_Task material_:
┌──
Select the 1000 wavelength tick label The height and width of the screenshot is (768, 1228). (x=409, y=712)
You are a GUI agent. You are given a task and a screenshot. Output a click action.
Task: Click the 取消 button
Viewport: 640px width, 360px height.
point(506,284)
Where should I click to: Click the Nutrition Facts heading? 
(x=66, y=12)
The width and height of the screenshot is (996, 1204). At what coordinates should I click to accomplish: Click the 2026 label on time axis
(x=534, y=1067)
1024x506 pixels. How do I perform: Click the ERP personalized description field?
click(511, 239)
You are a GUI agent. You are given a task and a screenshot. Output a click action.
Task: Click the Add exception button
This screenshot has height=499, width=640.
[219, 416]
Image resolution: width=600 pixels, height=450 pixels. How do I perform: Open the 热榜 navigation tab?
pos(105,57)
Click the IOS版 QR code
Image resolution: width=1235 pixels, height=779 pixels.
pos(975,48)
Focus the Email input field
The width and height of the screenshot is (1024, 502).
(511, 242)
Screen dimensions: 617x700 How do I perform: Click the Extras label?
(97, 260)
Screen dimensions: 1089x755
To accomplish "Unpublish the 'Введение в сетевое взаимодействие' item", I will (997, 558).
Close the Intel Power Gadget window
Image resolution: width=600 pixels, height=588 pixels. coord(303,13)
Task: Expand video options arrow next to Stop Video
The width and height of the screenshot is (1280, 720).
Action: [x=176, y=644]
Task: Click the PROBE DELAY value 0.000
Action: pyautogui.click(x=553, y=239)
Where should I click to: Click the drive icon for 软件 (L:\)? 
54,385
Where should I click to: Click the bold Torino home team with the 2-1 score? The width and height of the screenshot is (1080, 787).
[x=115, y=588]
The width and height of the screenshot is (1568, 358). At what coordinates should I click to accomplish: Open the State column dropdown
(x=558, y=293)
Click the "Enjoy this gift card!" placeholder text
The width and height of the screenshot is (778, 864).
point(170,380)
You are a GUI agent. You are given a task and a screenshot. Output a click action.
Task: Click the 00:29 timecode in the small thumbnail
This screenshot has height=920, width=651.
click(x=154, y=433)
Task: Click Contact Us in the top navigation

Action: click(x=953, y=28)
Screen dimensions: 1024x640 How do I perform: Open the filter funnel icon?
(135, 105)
└──
_Aim of the task_: Select all lines in the listing above where the word "button" appears, and show them.

_Written answer_:
Task: Click the 取消 button
Task: Click the Add exception button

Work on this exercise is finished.